» Task to carry out:
Working from the records beneath this line, reproduce each one exactly.

Data excerpts Block Start

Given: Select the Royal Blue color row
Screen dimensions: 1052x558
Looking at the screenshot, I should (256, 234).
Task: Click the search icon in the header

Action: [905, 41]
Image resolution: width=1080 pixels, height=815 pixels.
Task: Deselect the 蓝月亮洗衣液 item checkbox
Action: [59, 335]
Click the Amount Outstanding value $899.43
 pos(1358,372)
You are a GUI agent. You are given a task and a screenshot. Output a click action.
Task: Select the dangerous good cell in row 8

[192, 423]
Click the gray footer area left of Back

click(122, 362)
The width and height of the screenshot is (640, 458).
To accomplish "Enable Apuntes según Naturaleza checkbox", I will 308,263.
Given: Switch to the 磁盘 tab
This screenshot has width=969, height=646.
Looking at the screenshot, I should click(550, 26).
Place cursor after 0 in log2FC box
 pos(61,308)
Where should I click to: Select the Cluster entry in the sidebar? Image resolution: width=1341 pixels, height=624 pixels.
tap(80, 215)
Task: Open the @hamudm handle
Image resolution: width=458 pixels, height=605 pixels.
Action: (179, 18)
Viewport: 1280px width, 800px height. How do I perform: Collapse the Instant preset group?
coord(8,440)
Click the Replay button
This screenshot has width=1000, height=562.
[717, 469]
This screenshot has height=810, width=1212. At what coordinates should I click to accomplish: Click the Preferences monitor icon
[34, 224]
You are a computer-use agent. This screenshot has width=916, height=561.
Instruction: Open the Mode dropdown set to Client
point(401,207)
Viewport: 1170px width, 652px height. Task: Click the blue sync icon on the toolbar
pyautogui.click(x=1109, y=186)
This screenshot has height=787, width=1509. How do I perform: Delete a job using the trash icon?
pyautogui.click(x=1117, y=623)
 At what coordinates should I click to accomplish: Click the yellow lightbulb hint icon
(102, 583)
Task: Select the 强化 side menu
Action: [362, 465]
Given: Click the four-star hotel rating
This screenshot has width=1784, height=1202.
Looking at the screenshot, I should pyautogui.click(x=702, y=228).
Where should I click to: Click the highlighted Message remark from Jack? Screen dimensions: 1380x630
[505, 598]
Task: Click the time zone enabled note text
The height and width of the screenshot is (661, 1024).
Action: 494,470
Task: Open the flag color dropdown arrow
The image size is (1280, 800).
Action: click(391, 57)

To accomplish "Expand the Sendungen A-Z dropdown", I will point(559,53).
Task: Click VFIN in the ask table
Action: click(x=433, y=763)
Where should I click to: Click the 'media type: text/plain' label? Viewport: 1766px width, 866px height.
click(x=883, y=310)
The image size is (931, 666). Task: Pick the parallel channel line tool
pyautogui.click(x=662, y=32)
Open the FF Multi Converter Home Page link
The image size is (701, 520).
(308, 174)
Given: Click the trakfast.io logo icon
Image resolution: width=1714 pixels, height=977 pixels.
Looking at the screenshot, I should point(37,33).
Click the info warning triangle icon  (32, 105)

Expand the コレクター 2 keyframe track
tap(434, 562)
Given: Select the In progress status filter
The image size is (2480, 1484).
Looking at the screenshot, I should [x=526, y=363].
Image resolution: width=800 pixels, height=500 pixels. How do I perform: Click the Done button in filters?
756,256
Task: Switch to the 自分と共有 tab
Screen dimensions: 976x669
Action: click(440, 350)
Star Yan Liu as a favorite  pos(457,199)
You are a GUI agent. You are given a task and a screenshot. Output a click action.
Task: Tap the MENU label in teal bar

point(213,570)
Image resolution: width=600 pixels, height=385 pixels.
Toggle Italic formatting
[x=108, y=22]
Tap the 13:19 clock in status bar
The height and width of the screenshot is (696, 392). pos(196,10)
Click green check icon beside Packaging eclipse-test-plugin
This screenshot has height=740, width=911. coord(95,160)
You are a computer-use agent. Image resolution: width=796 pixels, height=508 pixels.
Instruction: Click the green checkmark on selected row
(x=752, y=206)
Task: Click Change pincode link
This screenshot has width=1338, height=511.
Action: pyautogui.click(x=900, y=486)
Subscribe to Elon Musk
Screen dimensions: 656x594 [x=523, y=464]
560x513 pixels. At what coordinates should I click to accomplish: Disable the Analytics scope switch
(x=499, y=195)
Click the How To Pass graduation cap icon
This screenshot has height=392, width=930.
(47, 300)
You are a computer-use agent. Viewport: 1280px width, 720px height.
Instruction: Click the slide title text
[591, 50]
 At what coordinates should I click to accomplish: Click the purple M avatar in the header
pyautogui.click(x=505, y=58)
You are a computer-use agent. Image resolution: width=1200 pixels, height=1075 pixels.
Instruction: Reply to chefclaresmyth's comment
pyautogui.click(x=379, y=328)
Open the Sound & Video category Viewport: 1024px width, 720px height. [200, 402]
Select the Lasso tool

Data excerpts Block End

» Response box:
Given: Select the Royal Blue color row
Screen dimensions: 1052x558
Looking at the screenshot, I should (256, 234).
Task: Click the search icon in the header

Action: [905, 41]
Image resolution: width=1080 pixels, height=815 pixels.
Task: Deselect the 蓝月亮洗衣液 item checkbox
Action: [59, 335]
Click the Amount Outstanding value $899.43
 pos(1358,372)
You are a GUI agent. You are given a task and a screenshot. Output a click action.
Task: Select the dangerous good cell in row 8

[192, 423]
Click the gray footer area left of Back

click(122, 362)
The width and height of the screenshot is (640, 458).
To accomplish "Enable Apuntes según Naturaleza checkbox", I will 308,263.
Given: Switch to the 磁盘 tab
This screenshot has width=969, height=646.
Looking at the screenshot, I should click(550, 26).
Place cursor after 0 in log2FC box
 pos(61,308)
Where should I click to: Select the Cluster entry in the sidebar? Image resolution: width=1341 pixels, height=624 pixels.
tap(80, 215)
Task: Open the @hamudm handle
Image resolution: width=458 pixels, height=605 pixels.
Action: (179, 18)
Viewport: 1280px width, 800px height. How do I perform: Collapse the Instant preset group?
coord(8,440)
Click the Replay button
This screenshot has width=1000, height=562.
[717, 469]
This screenshot has height=810, width=1212. At what coordinates should I click to accomplish: Click the Preferences monitor icon
[34, 224]
You are a computer-use agent. This screenshot has width=916, height=561.
Instruction: Open the Mode dropdown set to Client
point(401,207)
Viewport: 1170px width, 652px height. Task: Click the blue sync icon on the toolbar
pyautogui.click(x=1109, y=186)
This screenshot has height=787, width=1509. How do I perform: Delete a job using the trash icon?
pyautogui.click(x=1117, y=623)
 At what coordinates should I click to accomplish: Click the yellow lightbulb hint icon
(102, 583)
Task: Select the 强化 side menu
Action: [362, 465]
Given: Click the four-star hotel rating
This screenshot has width=1784, height=1202.
Looking at the screenshot, I should pyautogui.click(x=702, y=228).
Where should I click to: Click the highlighted Message remark from Jack? Screen dimensions: 1380x630
[505, 598]
Task: Click the time zone enabled note text
The height and width of the screenshot is (661, 1024).
Action: 494,470
Task: Open the flag color dropdown arrow
The image size is (1280, 800).
Action: click(391, 57)

To accomplish "Expand the Sendungen A-Z dropdown", I will point(559,53).
Task: Click VFIN in the ask table
Action: click(x=433, y=763)
Where should I click to: Click the 'media type: text/plain' label? Viewport: 1766px width, 866px height.
click(x=883, y=310)
The image size is (931, 666). Task: Pick the parallel channel line tool
pyautogui.click(x=662, y=32)
Open the FF Multi Converter Home Page link
The image size is (701, 520).
(308, 174)
Given: Click the trakfast.io logo icon
Image resolution: width=1714 pixels, height=977 pixels.
Looking at the screenshot, I should point(37,33).
Click the info warning triangle icon  (32, 105)

Expand the コレクター 2 keyframe track
tap(434, 562)
Given: Select the In progress status filter
The image size is (2480, 1484).
Looking at the screenshot, I should [x=526, y=363].
Image resolution: width=800 pixels, height=500 pixels. How do I perform: Click the Done button in filters?
756,256
Task: Switch to the 自分と共有 tab
Screen dimensions: 976x669
Action: click(440, 350)
Star Yan Liu as a favorite  pos(457,199)
You are a GUI agent. You are given a task and a screenshot. Output a click action.
Task: Tap the MENU label in teal bar

point(213,570)
Image resolution: width=600 pixels, height=385 pixels.
Toggle Italic formatting
[x=108, y=22]
Tap the 13:19 clock in status bar
The height and width of the screenshot is (696, 392). pos(196,10)
Click green check icon beside Packaging eclipse-test-plugin
This screenshot has height=740, width=911. coord(95,160)
You are a computer-use agent. Image resolution: width=796 pixels, height=508 pixels.
Instruction: Click the green checkmark on selected row
(x=752, y=206)
Task: Click Change pincode link
This screenshot has width=1338, height=511.
Action: pyautogui.click(x=900, y=486)
Subscribe to Elon Musk
Screen dimensions: 656x594 [x=523, y=464]
560x513 pixels. At what coordinates should I click to accomplish: Disable the Analytics scope switch
(x=499, y=195)
Click the How To Pass graduation cap icon
This screenshot has height=392, width=930.
(47, 300)
You are a computer-use agent. Viewport: 1280px width, 720px height.
Instruction: Click the slide title text
[591, 50]
 At what coordinates should I click to accomplish: Click the purple M avatar in the header
pyautogui.click(x=505, y=58)
You are a computer-use agent. Image resolution: width=1200 pixels, height=1075 pixels.
Instruction: Reply to chefclaresmyth's comment
pyautogui.click(x=379, y=328)
Open the Sound & Video category Viewport: 1024px width, 720px height. [200, 402]
Select the Lasso tool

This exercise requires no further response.